Text section →
┌──
YouTube is not a sport. Neither are Minecraft or Roblox. A growing cohort of medical experts are calling on parents to cut down their kids’ screentime, and encouraging them get out, get active – and get involved in team sports.
A study published in The Journal of Pediatrics in 2022 found that 24-month-old children who spent less than 60 minutes looking at screens each day and those who engaged in at least 60 minutes of daily physical activity had better executive function than their peers – in other words, the ability to remember, plan, pay attention, shift between tasks and regulate their thoughts and behaviour.
The World Health Organization (WHO), meanwhile, recommends that children and adolescents aged 5-17 should do an average of at least 60 minutes of moderate-to-vigorous intensity physical activity per day. “Unfortunately, the WHO found that fewer than 25% of children are active for more than those recommended 60 minutes day,” says Dr Melanie Dance, a paediatrician at Mediclinic Sandton. “Fewer children are spending an hour a day running around, being active – and consequently, the rate of obesity has skyrocketed since 1975.”
└──
Tasks to carry out →
a – Copy the passage on children's screen time from "A study published" through "thoughts and behaviour.", inclusive, renaming "executive function" to "cognitive control".
b – According to the passage on children's screen time, what share of children did the WHO find to be active for more than the recommended 60 minutes a day?
c – Proceed with the passage on children's screen time and physical activity, beginning after its final sentence.

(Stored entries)
┌──
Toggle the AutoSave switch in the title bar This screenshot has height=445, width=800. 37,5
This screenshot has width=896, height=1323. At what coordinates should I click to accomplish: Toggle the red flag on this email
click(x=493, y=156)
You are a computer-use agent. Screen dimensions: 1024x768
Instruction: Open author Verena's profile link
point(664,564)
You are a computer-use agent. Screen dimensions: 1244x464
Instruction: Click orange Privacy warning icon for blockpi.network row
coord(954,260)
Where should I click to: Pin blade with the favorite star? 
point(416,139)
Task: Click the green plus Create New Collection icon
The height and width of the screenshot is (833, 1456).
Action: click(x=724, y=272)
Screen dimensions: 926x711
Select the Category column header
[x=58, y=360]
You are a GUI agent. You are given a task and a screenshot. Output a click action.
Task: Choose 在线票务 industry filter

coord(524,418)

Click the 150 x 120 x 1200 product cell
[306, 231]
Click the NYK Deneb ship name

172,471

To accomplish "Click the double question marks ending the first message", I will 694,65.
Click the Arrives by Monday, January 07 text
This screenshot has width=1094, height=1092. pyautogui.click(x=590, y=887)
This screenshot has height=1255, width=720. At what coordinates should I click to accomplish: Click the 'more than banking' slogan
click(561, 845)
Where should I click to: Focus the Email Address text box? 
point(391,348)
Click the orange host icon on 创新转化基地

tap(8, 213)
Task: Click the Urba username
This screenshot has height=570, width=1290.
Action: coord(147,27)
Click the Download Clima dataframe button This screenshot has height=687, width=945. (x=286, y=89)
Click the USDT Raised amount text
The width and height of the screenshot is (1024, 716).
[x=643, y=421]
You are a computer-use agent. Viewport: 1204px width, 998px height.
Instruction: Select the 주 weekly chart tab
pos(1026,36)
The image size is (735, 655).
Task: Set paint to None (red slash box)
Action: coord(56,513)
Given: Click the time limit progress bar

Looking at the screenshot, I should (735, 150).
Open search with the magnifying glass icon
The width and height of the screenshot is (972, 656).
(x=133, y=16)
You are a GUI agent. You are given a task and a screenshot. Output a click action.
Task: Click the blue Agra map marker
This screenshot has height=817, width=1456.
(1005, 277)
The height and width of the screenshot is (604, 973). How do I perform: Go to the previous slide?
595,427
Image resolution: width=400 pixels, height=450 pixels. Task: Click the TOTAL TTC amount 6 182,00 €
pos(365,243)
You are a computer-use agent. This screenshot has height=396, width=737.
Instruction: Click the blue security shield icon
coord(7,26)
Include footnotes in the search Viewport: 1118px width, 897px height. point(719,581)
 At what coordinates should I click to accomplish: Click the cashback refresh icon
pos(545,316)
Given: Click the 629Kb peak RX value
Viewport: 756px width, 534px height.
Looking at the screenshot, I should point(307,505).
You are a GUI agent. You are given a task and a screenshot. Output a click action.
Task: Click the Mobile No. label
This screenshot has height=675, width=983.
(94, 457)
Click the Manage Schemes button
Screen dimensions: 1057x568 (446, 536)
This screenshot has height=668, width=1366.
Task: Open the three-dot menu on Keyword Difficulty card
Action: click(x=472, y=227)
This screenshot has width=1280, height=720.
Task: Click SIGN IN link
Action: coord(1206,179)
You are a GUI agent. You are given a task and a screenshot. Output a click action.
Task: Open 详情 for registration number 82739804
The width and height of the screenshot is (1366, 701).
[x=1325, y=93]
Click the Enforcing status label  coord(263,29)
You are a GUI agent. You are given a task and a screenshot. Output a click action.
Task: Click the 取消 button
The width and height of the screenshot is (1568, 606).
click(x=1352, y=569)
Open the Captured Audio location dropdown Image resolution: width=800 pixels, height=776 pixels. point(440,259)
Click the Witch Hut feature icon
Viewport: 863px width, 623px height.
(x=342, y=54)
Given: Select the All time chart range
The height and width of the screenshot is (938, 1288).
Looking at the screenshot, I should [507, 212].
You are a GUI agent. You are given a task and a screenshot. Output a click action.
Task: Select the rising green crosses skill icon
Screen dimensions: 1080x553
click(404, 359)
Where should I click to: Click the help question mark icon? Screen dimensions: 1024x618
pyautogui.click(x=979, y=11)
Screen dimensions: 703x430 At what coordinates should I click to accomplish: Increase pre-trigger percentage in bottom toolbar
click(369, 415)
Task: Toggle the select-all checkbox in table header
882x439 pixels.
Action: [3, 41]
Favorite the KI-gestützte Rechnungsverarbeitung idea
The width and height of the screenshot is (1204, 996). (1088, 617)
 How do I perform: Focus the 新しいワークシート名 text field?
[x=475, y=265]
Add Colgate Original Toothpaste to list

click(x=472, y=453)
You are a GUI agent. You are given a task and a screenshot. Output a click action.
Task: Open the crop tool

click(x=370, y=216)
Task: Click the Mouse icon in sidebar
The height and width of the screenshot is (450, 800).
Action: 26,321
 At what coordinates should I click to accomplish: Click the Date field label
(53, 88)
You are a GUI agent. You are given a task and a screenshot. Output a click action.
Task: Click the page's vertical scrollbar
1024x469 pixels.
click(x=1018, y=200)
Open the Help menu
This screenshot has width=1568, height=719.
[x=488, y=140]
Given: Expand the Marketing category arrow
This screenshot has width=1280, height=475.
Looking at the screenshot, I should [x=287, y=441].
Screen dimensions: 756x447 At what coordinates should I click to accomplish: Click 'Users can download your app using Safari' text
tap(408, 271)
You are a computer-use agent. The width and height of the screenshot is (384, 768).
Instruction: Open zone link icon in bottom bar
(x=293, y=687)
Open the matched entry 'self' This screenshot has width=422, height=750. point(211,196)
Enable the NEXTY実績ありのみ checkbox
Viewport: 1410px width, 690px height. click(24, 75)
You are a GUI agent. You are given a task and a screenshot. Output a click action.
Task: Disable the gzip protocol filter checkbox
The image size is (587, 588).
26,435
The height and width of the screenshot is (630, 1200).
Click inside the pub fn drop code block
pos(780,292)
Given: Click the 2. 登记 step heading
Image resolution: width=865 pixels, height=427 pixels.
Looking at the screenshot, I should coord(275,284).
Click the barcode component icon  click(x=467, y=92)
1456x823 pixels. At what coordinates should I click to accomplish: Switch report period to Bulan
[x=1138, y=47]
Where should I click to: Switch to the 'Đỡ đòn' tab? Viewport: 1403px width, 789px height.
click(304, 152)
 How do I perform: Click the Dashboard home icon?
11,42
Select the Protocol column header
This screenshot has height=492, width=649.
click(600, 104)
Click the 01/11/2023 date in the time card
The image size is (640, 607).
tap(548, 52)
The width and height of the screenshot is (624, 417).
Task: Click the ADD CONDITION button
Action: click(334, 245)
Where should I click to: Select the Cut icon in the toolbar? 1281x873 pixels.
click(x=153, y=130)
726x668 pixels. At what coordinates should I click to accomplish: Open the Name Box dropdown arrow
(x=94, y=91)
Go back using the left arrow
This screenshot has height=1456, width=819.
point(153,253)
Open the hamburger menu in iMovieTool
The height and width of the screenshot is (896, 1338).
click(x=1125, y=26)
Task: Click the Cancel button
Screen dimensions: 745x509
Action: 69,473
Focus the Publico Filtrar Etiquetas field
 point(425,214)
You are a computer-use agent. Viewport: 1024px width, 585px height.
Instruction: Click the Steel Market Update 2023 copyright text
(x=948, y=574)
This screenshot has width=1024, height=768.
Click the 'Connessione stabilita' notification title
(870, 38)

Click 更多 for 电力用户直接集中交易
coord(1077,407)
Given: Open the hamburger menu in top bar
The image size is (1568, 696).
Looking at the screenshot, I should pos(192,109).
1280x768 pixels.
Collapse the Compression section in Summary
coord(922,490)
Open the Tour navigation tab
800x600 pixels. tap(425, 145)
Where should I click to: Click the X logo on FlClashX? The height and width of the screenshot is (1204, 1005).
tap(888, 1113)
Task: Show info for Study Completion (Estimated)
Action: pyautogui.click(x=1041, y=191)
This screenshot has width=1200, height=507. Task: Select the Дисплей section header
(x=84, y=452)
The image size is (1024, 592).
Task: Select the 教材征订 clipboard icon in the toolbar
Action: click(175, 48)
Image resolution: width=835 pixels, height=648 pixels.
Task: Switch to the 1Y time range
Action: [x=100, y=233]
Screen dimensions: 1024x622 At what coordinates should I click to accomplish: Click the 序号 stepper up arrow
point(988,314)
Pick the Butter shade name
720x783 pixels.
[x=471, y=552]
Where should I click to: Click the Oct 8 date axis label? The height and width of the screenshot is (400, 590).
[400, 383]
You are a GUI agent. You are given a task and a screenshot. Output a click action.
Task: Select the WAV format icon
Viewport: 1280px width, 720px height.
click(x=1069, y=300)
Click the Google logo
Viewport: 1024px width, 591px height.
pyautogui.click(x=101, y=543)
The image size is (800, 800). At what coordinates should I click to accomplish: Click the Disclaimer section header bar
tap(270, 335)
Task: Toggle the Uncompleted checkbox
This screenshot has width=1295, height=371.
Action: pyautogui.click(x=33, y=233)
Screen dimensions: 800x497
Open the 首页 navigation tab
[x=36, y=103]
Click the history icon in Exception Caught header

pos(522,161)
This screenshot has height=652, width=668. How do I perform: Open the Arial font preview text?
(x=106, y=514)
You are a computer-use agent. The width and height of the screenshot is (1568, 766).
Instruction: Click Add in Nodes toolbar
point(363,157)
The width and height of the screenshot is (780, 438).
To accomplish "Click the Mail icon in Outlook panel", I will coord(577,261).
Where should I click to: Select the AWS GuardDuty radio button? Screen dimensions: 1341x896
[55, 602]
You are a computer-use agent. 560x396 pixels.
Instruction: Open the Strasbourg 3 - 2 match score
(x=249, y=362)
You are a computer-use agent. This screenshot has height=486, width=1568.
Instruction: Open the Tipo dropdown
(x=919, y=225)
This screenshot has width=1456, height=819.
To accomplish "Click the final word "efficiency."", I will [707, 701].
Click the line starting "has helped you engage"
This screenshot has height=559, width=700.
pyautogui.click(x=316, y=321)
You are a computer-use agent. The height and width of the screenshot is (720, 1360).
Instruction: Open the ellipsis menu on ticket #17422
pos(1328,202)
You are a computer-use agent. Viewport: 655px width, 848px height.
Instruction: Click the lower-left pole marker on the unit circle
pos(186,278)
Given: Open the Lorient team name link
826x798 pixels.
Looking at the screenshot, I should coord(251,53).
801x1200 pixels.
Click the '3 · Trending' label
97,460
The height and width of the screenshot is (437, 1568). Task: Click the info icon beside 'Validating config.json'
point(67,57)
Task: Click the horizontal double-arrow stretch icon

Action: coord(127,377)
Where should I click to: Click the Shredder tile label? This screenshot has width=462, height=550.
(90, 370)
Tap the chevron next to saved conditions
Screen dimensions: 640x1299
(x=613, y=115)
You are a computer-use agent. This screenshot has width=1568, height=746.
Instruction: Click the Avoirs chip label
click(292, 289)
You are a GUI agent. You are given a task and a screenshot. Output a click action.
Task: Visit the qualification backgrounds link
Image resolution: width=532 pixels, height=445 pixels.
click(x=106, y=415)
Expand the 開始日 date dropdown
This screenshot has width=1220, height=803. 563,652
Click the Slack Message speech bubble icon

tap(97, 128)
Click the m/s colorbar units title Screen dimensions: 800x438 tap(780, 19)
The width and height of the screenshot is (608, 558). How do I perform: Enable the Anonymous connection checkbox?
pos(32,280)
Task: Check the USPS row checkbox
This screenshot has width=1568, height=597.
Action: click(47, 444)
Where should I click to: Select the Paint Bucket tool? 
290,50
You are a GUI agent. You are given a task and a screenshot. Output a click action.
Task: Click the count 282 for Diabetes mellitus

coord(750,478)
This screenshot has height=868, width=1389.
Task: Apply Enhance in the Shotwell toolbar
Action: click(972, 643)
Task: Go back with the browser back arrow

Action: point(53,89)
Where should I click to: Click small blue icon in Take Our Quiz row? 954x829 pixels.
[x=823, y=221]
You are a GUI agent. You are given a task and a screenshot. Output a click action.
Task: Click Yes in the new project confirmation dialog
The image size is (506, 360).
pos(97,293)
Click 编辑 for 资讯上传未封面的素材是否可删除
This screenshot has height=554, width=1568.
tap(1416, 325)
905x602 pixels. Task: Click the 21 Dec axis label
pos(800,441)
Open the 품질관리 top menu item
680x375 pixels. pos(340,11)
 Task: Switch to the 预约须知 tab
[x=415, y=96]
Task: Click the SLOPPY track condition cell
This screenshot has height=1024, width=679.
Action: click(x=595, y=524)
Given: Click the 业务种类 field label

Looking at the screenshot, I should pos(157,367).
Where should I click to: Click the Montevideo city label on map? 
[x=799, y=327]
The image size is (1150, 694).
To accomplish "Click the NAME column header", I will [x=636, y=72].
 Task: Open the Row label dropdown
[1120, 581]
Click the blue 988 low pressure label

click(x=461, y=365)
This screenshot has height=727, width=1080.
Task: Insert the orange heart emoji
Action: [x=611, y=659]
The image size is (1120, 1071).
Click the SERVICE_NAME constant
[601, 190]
└──
Answers by item number →
a –
A study published in The Journal of Pediatrics in 2022 found that 24-month-old children who spent less than 60 minutes looking at screens each day and those who engaged in at least 60 minutes of daily physical activity had better cognitive control than their peers – in other words, the ability to remember, plan, pay attention, shift between tasks and regulate their thoughts and behaviour.

b – Fewer than 25%

c –
Your child’s brain on exercise
Dr Dance says it’s important that children are active. “There’s this idea that if your child is on a screen all day, they’ll be a computer genius or a bright spark,” she says. “But in fact, the opposite is true.”
She points to a 2022 study that showed if you took a large group of obese children and allowed them to exercise for 60 minutes at a time, three times a week, for a period of five months, their overall intelligence and cognitive flexibility improved.
“The result was increased working memory, increased multitasking ability and increased problem-solving,” she says. “Their academic function increased as a result – and this was not associated with better blood flow to the brain from increased fitness. It was independent of that. The truth is, your child’s brain works better when they’re exercising.”
Social impact of team sport
Any physical activity is good for children, but playing in a team has extra benefits. It helps them to develop many of the social skills they’ll need for the rest of their life – including co-operation, discipline, and collective responsibility. And – if over-invested parents can step away from the touchline for just a second here – team sport also teaches children (and their parents) patience, by making them work with other players who make mistakes or aren’t as talented as they are.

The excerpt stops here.